“Thank you for sticking up for me with my parents.”

“They love you.”

He nods. “To be fair, I haven’t done the best job explaining to them all the reasons I left medicine.”

“Why not?”

He takes a deep breath. “I don’t want them to feel bad for pushing me for so long toward something that made me miserable.” His head turns and our gazes lock.

It’s so like him to protect their feelings, even at his own expense. My vision has adjusted to the dimness, and there are just enough fake stars overhead that I can make out his features, his skin faintly glowing, his eyes dark and penetrating.

“When they realized how good I was at school, how easily science and math came to me, they really pressed me to excel. They latched on to my intelligence like it was the only thing that mattered. Mom was a teacher and Dad was a plumber, and to them, being a doctor was like this pinnacle of achievement.”

“And to you, what was it?” I ask.

He shifts next to me, turning fully onto his side.

I mimic his movement, resting my head in my hand.

“It was what my parents wanted me to do. It wasn’t what I wanted to do. It was never my dream, it was theirs. That was the main reason I left, but it was also more than that. Medical school and residency were like being in an abusive relationship. Especially since everyone involved and, you know, the world in general is convinced the entire profession is this great, noble cause, and you must be out of your mind if you don’t want to be a part of it.”

I tilt my head. “It’s not noble?”

“Oh, it is, in a lot of ways. It’s fulfilling, and helping people is never a bad thing, but it’s more complicated than that.”

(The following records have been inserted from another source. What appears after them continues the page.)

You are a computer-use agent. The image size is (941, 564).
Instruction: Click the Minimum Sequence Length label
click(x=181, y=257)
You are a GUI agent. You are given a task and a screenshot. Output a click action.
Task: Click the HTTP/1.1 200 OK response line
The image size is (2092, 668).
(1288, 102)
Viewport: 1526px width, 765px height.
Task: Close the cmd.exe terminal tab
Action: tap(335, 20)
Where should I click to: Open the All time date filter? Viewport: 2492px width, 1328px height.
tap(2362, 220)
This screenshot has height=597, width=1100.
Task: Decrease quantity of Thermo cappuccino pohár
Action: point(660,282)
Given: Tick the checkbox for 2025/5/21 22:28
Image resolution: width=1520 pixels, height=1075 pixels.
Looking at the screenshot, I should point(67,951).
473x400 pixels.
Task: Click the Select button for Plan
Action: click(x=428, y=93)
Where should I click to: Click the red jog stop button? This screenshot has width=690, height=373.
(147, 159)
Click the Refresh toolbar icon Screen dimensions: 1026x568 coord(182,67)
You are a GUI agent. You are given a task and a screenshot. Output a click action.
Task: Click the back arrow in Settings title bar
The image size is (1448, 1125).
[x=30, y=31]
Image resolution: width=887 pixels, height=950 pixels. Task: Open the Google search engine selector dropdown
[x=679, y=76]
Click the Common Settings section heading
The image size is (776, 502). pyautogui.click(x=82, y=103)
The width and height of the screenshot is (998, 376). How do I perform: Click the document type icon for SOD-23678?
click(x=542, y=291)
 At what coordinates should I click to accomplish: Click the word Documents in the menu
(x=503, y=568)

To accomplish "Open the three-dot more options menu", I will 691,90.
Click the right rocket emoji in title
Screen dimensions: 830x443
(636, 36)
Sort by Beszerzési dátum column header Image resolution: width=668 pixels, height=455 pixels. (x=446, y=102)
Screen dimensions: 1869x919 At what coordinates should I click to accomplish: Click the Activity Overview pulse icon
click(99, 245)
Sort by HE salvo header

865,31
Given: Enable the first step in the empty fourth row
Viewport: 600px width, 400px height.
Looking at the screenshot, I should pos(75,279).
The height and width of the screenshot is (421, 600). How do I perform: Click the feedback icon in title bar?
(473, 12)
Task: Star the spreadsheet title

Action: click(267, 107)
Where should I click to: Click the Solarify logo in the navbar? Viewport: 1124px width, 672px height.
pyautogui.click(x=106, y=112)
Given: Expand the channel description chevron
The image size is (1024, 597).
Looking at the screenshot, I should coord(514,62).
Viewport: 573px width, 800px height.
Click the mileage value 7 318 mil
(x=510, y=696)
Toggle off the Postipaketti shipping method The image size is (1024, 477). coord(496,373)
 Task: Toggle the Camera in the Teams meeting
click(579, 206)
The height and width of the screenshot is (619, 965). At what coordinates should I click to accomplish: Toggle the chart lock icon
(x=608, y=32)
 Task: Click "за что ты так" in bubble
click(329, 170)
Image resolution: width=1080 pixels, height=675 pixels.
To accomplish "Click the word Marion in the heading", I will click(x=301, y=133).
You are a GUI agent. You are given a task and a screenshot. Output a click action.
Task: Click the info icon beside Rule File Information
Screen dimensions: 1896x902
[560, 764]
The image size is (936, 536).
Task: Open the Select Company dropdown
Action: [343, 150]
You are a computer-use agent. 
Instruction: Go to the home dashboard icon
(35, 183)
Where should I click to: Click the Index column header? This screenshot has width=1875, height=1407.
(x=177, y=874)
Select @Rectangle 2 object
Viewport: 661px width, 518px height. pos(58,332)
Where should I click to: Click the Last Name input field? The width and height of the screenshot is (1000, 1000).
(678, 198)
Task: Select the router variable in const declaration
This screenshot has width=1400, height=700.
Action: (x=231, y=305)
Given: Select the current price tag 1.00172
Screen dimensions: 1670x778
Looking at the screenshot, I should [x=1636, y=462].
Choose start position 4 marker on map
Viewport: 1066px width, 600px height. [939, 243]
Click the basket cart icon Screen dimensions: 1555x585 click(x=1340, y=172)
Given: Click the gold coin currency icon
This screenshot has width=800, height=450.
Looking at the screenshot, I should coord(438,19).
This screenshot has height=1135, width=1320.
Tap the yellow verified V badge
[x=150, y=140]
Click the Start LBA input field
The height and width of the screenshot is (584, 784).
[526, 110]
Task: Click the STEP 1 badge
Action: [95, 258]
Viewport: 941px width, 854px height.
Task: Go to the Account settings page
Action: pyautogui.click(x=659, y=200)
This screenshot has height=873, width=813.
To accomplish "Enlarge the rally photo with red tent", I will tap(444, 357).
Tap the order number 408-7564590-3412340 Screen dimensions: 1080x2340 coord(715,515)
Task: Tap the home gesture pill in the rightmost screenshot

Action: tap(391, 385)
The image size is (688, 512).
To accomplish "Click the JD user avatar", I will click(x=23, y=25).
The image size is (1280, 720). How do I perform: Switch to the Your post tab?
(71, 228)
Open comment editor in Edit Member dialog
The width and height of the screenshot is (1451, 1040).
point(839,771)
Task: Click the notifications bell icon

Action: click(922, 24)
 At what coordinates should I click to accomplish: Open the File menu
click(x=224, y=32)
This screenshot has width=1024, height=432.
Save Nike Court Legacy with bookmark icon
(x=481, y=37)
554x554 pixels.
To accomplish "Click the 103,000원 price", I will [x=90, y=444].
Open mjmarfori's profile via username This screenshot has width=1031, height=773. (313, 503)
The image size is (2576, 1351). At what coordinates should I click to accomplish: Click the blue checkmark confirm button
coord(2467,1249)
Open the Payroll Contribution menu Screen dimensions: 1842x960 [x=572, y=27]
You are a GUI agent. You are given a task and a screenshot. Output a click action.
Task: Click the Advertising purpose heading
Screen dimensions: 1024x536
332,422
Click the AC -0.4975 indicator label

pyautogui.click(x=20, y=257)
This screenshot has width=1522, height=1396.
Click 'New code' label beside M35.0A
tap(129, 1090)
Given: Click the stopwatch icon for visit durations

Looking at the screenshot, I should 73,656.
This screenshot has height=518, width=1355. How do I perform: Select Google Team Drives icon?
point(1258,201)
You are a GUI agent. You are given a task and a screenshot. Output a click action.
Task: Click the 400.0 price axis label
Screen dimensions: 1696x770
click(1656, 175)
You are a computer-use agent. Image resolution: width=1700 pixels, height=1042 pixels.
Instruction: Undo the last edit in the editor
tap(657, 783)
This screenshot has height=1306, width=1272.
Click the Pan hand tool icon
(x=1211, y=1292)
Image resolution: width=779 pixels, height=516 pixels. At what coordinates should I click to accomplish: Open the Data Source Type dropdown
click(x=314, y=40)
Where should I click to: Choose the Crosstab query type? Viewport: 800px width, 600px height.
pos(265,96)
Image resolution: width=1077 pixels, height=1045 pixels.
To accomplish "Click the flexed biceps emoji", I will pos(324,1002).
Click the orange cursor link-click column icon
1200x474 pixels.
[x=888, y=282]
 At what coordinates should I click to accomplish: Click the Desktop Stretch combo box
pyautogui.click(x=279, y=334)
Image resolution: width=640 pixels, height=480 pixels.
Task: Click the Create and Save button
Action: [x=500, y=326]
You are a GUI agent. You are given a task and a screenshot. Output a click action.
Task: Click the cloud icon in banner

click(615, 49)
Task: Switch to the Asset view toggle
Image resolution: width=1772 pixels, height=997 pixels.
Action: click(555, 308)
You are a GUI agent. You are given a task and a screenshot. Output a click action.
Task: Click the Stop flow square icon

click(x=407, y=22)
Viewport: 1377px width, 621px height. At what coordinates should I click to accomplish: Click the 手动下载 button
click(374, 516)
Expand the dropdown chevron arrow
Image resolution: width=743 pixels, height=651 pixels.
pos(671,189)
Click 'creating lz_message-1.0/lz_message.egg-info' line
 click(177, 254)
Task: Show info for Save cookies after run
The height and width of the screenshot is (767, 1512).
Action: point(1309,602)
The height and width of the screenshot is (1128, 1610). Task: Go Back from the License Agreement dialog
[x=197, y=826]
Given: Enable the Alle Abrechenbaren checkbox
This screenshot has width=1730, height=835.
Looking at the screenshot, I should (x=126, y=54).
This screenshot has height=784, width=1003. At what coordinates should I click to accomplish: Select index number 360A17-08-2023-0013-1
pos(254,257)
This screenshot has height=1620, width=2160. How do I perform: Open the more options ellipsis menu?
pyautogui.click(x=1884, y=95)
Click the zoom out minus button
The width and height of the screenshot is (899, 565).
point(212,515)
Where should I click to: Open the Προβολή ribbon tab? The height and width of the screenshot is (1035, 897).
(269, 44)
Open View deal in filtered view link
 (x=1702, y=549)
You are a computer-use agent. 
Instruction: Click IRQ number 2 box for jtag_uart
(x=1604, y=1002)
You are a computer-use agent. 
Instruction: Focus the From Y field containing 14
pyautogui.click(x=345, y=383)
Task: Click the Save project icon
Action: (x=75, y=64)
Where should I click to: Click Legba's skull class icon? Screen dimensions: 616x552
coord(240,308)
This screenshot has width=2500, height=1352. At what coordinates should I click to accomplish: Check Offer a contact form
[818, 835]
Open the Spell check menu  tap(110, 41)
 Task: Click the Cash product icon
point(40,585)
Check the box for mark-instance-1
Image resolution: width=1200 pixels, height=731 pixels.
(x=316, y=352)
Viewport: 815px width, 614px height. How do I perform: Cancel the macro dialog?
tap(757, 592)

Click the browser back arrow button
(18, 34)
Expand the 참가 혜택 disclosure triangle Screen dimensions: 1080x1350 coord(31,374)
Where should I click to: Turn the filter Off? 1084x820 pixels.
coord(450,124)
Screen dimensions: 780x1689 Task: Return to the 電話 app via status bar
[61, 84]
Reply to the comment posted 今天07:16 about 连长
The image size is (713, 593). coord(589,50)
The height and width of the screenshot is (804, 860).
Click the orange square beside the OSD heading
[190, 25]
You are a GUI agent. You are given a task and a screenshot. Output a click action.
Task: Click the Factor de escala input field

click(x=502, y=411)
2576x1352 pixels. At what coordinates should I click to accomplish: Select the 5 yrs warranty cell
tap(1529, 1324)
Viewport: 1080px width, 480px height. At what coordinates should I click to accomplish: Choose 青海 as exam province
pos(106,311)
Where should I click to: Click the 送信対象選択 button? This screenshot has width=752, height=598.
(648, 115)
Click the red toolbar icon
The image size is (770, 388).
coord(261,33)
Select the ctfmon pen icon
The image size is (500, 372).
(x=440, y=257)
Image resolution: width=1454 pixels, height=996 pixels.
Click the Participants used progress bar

“Most things are,” I murmur.

He sighs. “It’s hard to explain. Medical school was hard, residency was worse, but I thought it was all temporary. They told us from the beginning it would be grueling, but they also instilled this sense that it would all be worth the pain and sacrifice in the end, and you’re just too sleep deprived to question anything.”

“I’ve heard cults use similar tactics to assist in brainwashing.”

He huffs out a short laugh. “I believe it. When I started working in the ER, I was sure that I had made it through the worst of it. That everything would turn around and then I would be happy.”

“But that’s not what happened.”

His eyes lock with mine. “No. I mean, sure, I was helping people, sometimes, but I spent a lot of time and energy dealing with other doctors doing shitty things.”

“What do you mean?”

A muscle in his jaw twitches. “Many doctors would refuse to help patients with Medicaid.”

“Why?”

“It’s harder to get reimbursed.”

My jaw drops.

“Then, for those patients who had decent insurance, many of my fellow graduates would refer them for a barrage of tests they didn’t need.”

At my questioning look, he sighs. “Student loans are enormous. Money took priority over patient care.” He waves a hand. “And that’s just the tip of the iceberg. I won’t get into the depression rates plaguing people in the medical profession.”

“I had no idea. I’m so sorry you went through all that.” And then some, from the sound of it. “How did the rest of your family take it?” They didn’t seem too bothered to me.

“With Granny Bea and my sisters, I didn’t even have to explain anything. I just told them I was done, and they accepted my decision.”

I contemplate his words. “That’s nice, that your sisters and Granny Bea are so supportive, at least. It helps to have people in your corner. When did Granny Bea move in with your parents?”

“After Kevin passed. She was alone, and we had to leave. I couldn’t bear leaving her behind. We were close before Kevin died, but after he passed, we got much closer.”